### [What you need to do]
All lines from the one with "Screen dimensions: 916x536" through the final line of the records below must be written out exactly, with no other text.

== Material provided

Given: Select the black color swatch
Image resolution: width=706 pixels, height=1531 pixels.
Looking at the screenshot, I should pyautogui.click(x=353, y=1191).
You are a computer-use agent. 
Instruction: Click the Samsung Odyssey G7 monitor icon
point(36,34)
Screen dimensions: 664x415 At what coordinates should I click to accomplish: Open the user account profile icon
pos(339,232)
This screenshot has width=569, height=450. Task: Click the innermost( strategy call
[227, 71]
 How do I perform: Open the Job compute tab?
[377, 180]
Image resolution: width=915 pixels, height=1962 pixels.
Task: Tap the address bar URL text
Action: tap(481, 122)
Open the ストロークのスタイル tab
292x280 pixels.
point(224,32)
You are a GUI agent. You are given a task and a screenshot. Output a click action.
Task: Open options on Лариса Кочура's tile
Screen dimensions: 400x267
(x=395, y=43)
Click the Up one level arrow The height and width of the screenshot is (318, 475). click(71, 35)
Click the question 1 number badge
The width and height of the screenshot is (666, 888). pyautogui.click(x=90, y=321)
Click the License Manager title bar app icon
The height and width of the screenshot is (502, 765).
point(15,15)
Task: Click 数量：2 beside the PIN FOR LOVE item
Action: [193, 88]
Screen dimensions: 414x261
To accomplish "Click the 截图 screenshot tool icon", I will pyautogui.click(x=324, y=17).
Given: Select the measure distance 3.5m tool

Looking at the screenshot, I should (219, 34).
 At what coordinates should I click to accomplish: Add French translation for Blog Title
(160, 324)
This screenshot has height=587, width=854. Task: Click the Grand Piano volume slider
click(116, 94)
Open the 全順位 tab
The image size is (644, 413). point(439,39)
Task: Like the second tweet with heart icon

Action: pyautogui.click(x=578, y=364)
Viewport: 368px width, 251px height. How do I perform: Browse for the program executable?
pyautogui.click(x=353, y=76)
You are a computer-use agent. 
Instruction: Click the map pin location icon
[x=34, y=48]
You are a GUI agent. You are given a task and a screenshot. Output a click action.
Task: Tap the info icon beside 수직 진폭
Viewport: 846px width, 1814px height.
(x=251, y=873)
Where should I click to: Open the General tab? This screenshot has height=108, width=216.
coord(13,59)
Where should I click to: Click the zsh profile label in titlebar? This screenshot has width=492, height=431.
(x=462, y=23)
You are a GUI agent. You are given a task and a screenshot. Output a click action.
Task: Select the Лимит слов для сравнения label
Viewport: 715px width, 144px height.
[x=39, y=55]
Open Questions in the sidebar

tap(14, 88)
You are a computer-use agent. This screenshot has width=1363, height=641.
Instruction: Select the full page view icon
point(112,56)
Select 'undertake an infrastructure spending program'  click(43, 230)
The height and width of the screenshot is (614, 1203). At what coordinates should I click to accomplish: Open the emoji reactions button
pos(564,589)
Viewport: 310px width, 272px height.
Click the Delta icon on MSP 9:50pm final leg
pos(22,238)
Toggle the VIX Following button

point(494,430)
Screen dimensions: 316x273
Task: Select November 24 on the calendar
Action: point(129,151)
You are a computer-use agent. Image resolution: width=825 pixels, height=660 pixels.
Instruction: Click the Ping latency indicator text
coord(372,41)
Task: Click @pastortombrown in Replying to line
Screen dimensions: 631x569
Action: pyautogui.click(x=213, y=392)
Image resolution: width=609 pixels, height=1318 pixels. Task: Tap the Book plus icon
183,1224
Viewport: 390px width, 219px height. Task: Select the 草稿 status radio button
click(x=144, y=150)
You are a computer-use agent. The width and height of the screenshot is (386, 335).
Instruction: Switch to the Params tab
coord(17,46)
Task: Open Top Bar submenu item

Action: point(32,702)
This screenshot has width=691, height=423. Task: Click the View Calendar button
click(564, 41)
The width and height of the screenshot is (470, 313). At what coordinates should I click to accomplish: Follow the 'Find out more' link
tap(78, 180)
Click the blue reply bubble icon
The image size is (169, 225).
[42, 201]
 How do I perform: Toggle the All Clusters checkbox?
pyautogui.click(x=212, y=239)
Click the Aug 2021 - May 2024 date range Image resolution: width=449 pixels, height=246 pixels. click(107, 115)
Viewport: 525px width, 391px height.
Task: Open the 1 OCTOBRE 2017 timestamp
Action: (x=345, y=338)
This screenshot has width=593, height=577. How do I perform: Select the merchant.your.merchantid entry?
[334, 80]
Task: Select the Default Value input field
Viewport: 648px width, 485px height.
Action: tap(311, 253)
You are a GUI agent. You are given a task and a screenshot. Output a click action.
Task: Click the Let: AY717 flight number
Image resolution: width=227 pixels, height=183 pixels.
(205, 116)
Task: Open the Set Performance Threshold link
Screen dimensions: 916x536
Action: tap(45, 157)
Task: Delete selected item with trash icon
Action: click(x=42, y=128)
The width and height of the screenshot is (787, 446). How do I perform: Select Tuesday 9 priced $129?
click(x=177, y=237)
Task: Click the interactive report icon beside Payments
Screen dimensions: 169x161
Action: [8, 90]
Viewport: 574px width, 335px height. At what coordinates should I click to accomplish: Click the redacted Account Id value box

====

### [Task answer]
Screen dimensions: 916x536
Action: tap(45, 157)
Task: Delete selected item with trash icon
Action: click(x=42, y=128)
The width and height of the screenshot is (787, 446). How do I perform: Select Tuesday 9 priced $129?
click(x=177, y=237)
Task: Click the interactive report icon beside Payments
Screen dimensions: 169x161
Action: [8, 90]
Viewport: 574px width, 335px height. At what coordinates should I click to accomplish: Click the redacted Account Id value box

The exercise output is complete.